### Required task
Please answer from the film summary below: who directed the film?

France | USA | Denmark 2016
Opening June 23, 2016
Directed by: Nicolas Winding Refn
Writing credits: Nicolas Winding Refn
Principal actors: Elle Fanning, Jena Malone, Bella Heathcote, Abbey Lee, Karl Glusman, Christina Hendricks, Keanu Reeves, Allessandro Nivola
Jesse (Fanning) is 16 and dreams of – what else – being a fashion model. She leaves her small town in Georgia and takes off on her own for Los Angeles (what were her parents thinking?). She checks into a motel. For another 100 minutes we watch her sink into a spooky world of survival of the fittest. Will she perish or grow to become a horror in her own right? What creature has gained entrance into her motel room? What is the role of the motel manager? Who are these three beautiful models around her? What about a boy friend? What does the fashion world mean if “you can always tell when beauty is manufactured” or “beauty isn’t everything; it’s the only thing.”

### Supplied data
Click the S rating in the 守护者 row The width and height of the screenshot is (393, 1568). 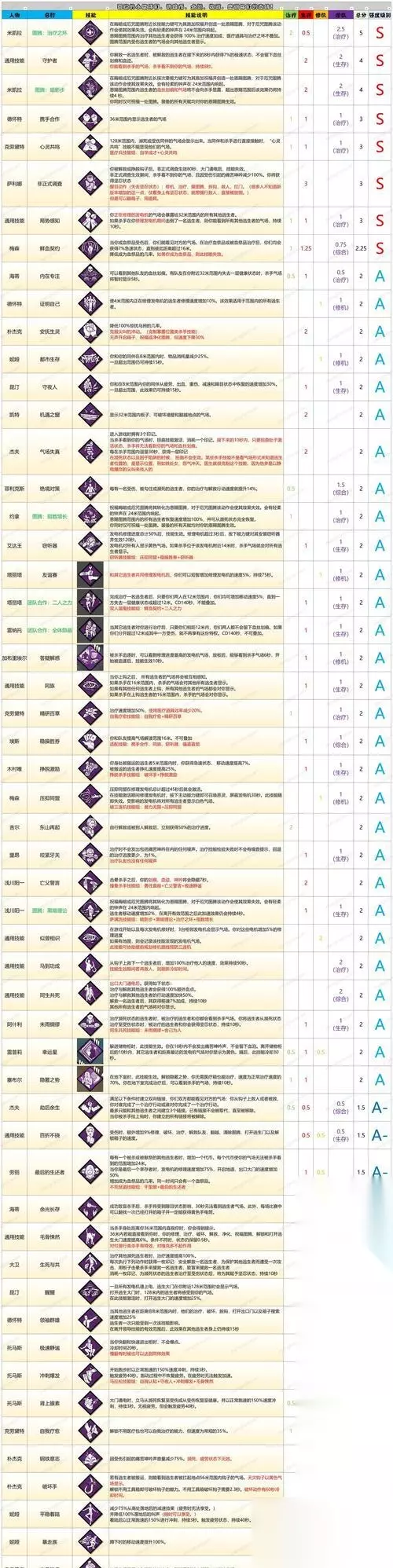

--

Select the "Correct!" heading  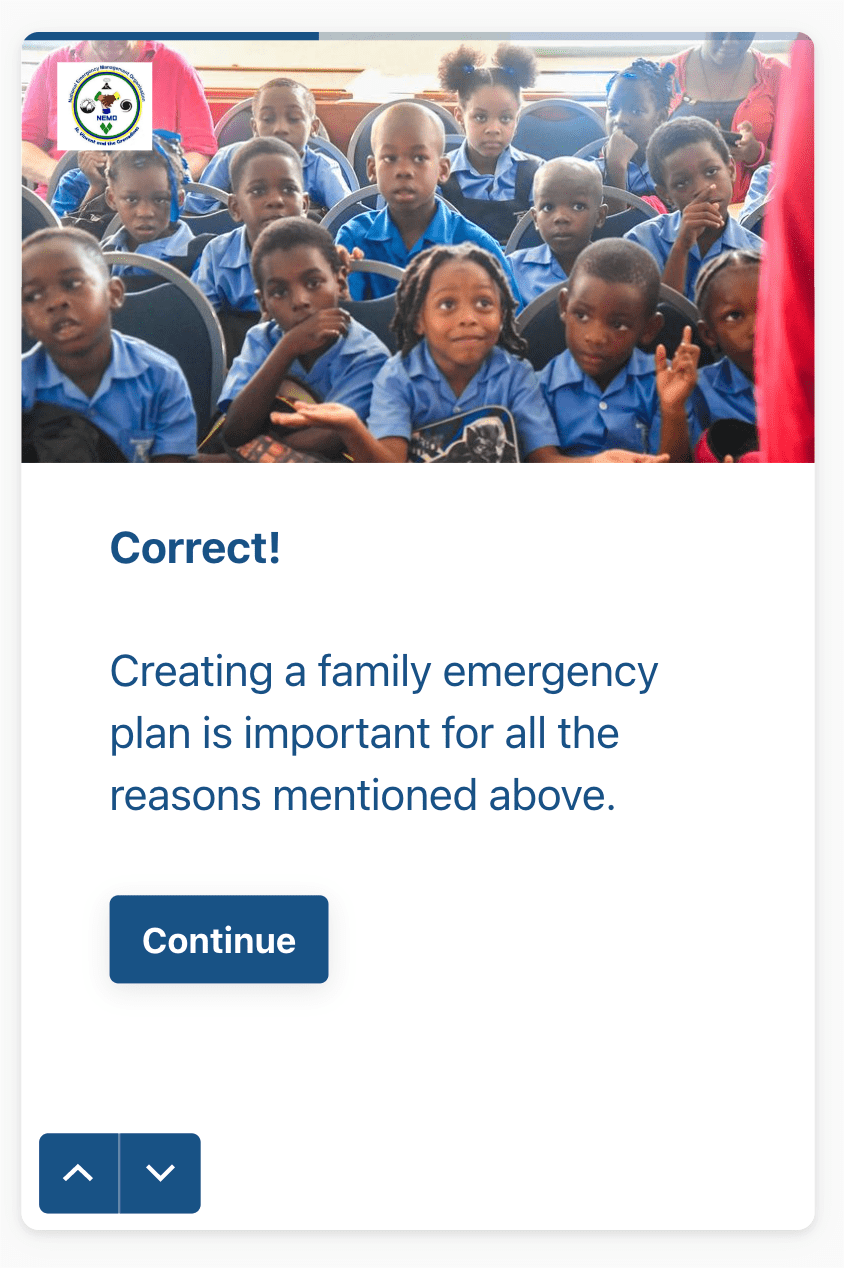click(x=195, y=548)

--

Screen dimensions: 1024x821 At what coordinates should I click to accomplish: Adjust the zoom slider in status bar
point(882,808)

### Written answer
Nicolas Winding Refn